Since four βCAs interacted with NRB4, we reasoned that they might also interact with other proteins of the SA perception pathway. Interestingly, βCA1f did interact with NPR1, in a SA-dependent manner (Fig 3A). This interaction depends on a functional NPR1, since six mutations in NPR1 that rendered the protein inactive in planta disrupted the interaction (Fig 3B, [56]), while two mutations that maintained wild-type activity in planta did not affect the interaction (Fig 3C, [57]). On the other hand, two mutations in βCA1f that disrupted its CA activity (Fig 7A, [58]) also disrupted the interaction (Fig 3D and S4 Fig), although these mutated proteins bound more SA than wild type (Fig 8A). It is worth mention that some of the negative results in the interactions tested could be due to an unstable fragment of the protein. However, only βCA6.2 and βCA6.5 failed to produce a phenotype in yeast either by interaction or by CA activity (Figs 2, 4 and 7).

Regarding the SA in our experiments, we generally used 100 μM SA (and analogs), which is the same order of magnitude as the concentrations used in other studies [19][71]. Nevertheless, when we tested different SA concentrations, the interaction between and βCA1 and NPR1 increased from 10 μM to 10 mM SA (Fig 4A), providing additional proof of the specificity of the interaction. Clearly, 10 mM is not the physiological SA concentration in planta, since a typical SA concentration in a wild-type plant inoculated with Pto (when all tissues are pooled) is 0.6 μM, and the level in some mutants can reach 16 μM [20]. However, these values are the average values for all tissues, and it is difficult to determine the true range of SA concentrations inside a plant cell. In any case, the values of SA that allow the interaction between βCA1 and NPR1 are on the order of magnitude of the SA that the proteins likely experience in their cellular location (see below).

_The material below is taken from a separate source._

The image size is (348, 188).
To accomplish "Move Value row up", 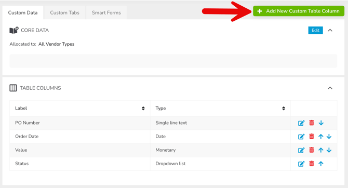I will click(x=320, y=150).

The SA analog BTH did not produce the same effect on the βCA1f-NPR1 interaction as SA did (Fig 4B); it is possible that BTH does not enter yeast cells or that BTH is not recognized by the interacting partners. The latter possibility would imply that βCA1f is capable of discriminating between SA and BTH, as NPR1 is known not to discriminate between them [11]. However, the partial loss of SA perception in the quintuple mutant did not lead to discrimination between SA and BTH in terms of pathogen growth (Fig 6B), and thus, the more plausible explanation is that BTH does not enter yeast cells efficiently.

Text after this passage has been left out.